Study: Automated prior authorization may lower costs, improve care for cancer patients

A new study from researchers at CVS Health finds that an automated prior authorization process may drive lower cost, more efficient cancer care.

The research, released for the American Society of Clinical Oncology conference, found that from April to December 2020, 279 prior authorization requests were submitted by a large health system through the Novologix platform, a clinical decision support tool for prior auth.

Of those submissions, 83% were automatically approved in real time, according to the study. None of the submissions were ultimately denied, according to the researchers, and those not approved automatically were reviewed via a partnership with the National Comprehensive Cancer Network.

CVS developed Novologix to provide a more streamlined care management option for oncology treatment, based in the NCCN guidelines, and is available to all of its health plan clients, Roger Brito, divisional head of enterprise oncology at CVS Health, told Fierce Healthcare.

"Because the platform enables prior authorization of treatment at a regimen level rather than requiring prescribers to submit each drug individually, it delivers a better member and prescriber experience and helps ensure that patients can get started on the most clinically appropriate treatment for their specific diagnosis in a timely manner," Brito said.

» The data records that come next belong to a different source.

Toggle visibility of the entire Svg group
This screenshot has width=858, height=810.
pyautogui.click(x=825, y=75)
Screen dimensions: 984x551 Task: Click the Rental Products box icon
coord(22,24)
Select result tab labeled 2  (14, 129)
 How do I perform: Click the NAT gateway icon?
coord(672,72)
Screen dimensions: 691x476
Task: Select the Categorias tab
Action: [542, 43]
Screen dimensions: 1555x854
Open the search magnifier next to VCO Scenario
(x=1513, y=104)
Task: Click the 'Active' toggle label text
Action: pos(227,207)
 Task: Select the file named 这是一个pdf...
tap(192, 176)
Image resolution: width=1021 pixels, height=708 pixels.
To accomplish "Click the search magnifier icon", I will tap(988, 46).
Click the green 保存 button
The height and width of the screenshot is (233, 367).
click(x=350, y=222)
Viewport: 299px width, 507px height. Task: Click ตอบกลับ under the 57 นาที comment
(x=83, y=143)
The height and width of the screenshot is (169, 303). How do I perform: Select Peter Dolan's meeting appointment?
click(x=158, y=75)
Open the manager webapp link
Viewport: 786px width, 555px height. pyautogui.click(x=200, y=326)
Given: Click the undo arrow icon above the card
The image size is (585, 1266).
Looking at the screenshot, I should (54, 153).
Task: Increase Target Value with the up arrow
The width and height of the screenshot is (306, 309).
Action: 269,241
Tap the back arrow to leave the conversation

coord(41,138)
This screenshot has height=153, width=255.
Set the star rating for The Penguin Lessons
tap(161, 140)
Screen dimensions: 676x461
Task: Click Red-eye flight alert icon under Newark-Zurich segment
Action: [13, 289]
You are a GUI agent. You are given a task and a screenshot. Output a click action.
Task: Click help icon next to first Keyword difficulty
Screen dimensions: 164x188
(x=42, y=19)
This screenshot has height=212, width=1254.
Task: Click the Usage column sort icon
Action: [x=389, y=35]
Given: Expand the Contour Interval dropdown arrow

RELATED: House bill mandates Medicare Advantage plans adopt electronic prior authorization

Medicare Advantage patients with non-small cell lung cancer whose care regimens were aligned with the NCCN guidelines saw significant cost savings, the study found.

The researchers found the average cost of care for patients who met these guidelines was $19,321 compared to $26,405 for those who were not.

The researchers said that the findings suggest that payers and providers collaborating on automating processes to drive toward the latest clinical guidance can lead to higher quality care at a lower cost. 

However, they said further study is necessary to delve into the impacts on other care models and in other types of cancer.

Other recent studies have delved into this issue, as prior authorization is a commonly-cited pain point for physicians. America's Health Insurance Plans, for example, found that more electronic and automated prior authorization can speed up patients' access to therapies and reduce the need for administrative busywork, such as sending faxes.

"Where treatment decisions align to established clinical guidelines it is in everyone’s best interest to simplify and automate the prescribing and prior authorization process through a technology platform like Nolovogix," Brito said.